*** Opening of EXCERPTED RECORDS ***

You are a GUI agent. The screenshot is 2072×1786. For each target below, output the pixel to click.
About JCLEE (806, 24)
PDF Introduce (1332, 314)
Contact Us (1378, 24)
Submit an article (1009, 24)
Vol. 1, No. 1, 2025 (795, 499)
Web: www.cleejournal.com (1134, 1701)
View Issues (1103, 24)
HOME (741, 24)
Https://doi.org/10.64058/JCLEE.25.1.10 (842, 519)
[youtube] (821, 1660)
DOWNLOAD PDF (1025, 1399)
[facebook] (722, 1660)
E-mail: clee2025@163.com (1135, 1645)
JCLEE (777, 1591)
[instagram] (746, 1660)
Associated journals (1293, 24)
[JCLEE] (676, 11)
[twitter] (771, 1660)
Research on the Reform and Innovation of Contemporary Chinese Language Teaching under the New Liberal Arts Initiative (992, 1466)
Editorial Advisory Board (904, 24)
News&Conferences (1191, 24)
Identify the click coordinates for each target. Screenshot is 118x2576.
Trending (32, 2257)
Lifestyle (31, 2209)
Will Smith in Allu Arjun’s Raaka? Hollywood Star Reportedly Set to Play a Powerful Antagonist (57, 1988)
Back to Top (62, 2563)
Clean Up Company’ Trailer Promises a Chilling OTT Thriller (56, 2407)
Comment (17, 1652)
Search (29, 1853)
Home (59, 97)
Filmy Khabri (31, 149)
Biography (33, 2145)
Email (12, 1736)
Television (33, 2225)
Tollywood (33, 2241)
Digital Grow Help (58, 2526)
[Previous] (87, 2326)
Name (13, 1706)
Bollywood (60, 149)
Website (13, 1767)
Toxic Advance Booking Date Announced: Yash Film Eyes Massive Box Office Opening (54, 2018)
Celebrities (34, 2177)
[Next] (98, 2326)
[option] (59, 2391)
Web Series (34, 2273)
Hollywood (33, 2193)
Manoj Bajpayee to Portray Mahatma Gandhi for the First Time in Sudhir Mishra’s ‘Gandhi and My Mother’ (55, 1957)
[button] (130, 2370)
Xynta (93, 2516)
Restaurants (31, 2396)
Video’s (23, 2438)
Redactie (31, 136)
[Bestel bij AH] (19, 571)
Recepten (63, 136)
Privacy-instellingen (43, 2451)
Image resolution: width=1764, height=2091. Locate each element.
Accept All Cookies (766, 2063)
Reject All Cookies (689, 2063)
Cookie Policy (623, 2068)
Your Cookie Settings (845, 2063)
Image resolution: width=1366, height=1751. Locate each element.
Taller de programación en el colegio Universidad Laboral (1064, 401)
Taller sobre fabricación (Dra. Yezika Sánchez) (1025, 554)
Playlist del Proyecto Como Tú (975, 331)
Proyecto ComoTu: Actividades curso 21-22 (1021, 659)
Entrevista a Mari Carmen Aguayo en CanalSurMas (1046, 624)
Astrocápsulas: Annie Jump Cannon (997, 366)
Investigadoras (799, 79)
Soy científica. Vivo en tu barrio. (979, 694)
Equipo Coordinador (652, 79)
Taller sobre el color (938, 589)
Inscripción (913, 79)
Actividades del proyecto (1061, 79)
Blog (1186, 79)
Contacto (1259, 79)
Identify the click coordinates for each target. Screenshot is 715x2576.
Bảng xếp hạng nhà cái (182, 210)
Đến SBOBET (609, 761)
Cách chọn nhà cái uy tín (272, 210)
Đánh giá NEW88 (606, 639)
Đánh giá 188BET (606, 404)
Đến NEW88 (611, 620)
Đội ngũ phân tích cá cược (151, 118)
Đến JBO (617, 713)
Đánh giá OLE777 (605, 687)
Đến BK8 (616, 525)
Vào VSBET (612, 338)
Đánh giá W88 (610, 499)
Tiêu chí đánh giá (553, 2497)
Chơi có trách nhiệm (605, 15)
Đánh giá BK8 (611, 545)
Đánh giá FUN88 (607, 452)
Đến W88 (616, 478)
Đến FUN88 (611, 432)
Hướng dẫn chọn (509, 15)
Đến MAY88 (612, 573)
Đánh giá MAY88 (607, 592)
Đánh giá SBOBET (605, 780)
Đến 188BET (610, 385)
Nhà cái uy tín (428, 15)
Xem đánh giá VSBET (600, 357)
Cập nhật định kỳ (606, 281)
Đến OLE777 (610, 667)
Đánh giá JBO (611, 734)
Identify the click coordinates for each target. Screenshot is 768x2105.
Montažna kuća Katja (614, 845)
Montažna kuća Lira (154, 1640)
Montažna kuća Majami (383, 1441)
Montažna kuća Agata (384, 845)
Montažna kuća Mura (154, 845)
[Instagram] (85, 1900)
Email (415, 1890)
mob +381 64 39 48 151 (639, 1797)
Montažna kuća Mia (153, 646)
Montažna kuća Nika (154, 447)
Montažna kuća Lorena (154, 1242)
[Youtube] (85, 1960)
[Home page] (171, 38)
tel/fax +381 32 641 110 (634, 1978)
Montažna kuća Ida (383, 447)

*** Close of EXCERPTED RECORDS ***

> [ASSIGNED TASK] Reproduce each entry above exactly, keeping every word.

> [WRITTEN SOLUTION]
You are a GUI agent. The screenshot is 2072×1786. For each target below, output the pixel to click.
About JCLEE (806, 24)
PDF Introduce (1332, 314)
Contact Us (1378, 24)
Submit an article (1009, 24)
Vol. 1, No. 1, 2025 (795, 499)
Web: www.cleejournal.com (1134, 1701)
View Issues (1103, 24)
HOME (741, 24)
Https://doi.org/10.64058/JCLEE.25.1.10 (842, 519)
[youtube] (821, 1660)
DOWNLOAD PDF (1025, 1399)
[facebook] (722, 1660)
E-mail: clee2025@163.com (1135, 1645)
JCLEE (777, 1591)
[instagram] (746, 1660)
Associated journals (1293, 24)
[JCLEE] (676, 11)
[twitter] (771, 1660)
Research on the Reform and Innovation of Contemporary Chinese Language Teaching under the New Liberal Arts Initiative (992, 1466)
Editorial Advisory Board (904, 24)
News&Conferences (1191, 24)
Identify the click coordinates for each target. Screenshot is 118x2576.
Trending (32, 2257)
Lifestyle (31, 2209)
Will Smith in Allu Arjun’s Raaka? Hollywood Star Reportedly Set to Play a Powerful Antagonist (57, 1988)
Back to Top (62, 2563)
Clean Up Company’ Trailer Promises a Chilling OTT Thriller (56, 2407)
Comment (17, 1652)
Search (29, 1853)
Home (59, 97)
Filmy Khabri (31, 149)
Biography (33, 2145)
Email (12, 1736)
Television (33, 2225)
Tollywood (33, 2241)
Digital Grow Help (58, 2526)
[Previous] (87, 2326)
Name (13, 1706)
Bollywood (60, 149)
Website (13, 1767)
Toxic Advance Booking Date Announced: Yash Film Eyes Massive Box Office Opening (54, 2018)
Celebrities (34, 2177)
[Next] (98, 2326)
[option] (59, 2391)
Web Series (34, 2273)
Hollywood (33, 2193)
Manoj Bajpayee to Portray Mahatma Gandhi for the First Time in Sudhir Mishra’s ‘Gandhi and My Mother’ (55, 1957)
[button] (130, 2370)
Xynta (93, 2516)
Restaurants (31, 2396)
Video’s (23, 2438)
Redactie (31, 136)
[Bestel bij AH] (19, 571)
Recepten (63, 136)
Privacy-instellingen (43, 2451)
Image resolution: width=1764, height=2091. Locate each element.
Accept All Cookies (766, 2063)
Reject All Cookies (689, 2063)
Cookie Policy (623, 2068)
Your Cookie Settings (845, 2063)
Image resolution: width=1366, height=1751. Locate each element.
Taller de programación en el colegio Universidad Laboral (1064, 401)
Taller sobre fabricación (Dra. Yezika Sánchez) (1025, 554)
Playlist del Proyecto Como Tú (975, 331)
Proyecto ComoTu: Actividades curso 21-22 (1021, 659)
Entrevista a Mari Carmen Aguayo en CanalSurMas (1046, 624)
Astrocápsulas: Annie Jump Cannon (997, 366)
Investigadoras (799, 79)
Soy científica. Vivo en tu barrio. (979, 694)
Equipo Coordinador (652, 79)
Taller sobre el color (938, 589)
Inscripción (913, 79)
Actividades del proyecto (1061, 79)
Blog (1186, 79)
Contacto (1259, 79)
Identify the click coordinates for each target. Screenshot is 715x2576.
Bảng xếp hạng nhà cái (182, 210)
Đến SBOBET (609, 761)
Cách chọn nhà cái uy tín (272, 210)
Đánh giá NEW88 (606, 639)
Đánh giá 188BET (606, 404)
Đến NEW88 (611, 620)
Đội ngũ phân tích cá cược (151, 118)
Đến JBO (617, 713)
Đánh giá OLE777 (605, 687)
Đến BK8 (616, 525)
Vào VSBET (612, 338)
Đánh giá W88 (610, 499)
Tiêu chí đánh giá (553, 2497)
Chơi có trách nhiệm (605, 15)
Đánh giá BK8 (611, 545)
Đánh giá FUN88 (607, 452)
Đến W88 (616, 478)
Đến FUN88 (611, 432)
Hướng dẫn chọn (509, 15)
Đến MAY88 (612, 573)
Đánh giá MAY88 (607, 592)
Đánh giá SBOBET (605, 780)
Đến 188BET (610, 385)
Nhà cái uy tín (428, 15)
Xem đánh giá VSBET (600, 357)
Cập nhật định kỳ (606, 281)
Đến OLE777 (610, 667)
Đánh giá JBO (611, 734)
Identify the click coordinates for each target. Screenshot is 768x2105.
Montažna kuća Katja (614, 845)
Montažna kuća Lira (154, 1640)
Montažna kuća Majami (383, 1441)
Montažna kuća Agata (384, 845)
Montažna kuća Mura (154, 845)
[Instagram] (85, 1900)
Email (415, 1890)
mob +381 64 39 48 151 (639, 1797)
Montažna kuća Mia (153, 646)
Montažna kuća Nika (154, 447)
Montažna kuća Lorena (154, 1242)
[Youtube] (85, 1960)
[Home page] (171, 38)
tel/fax +381 32 641 110 (634, 1978)
Montažna kuća Ida (383, 447)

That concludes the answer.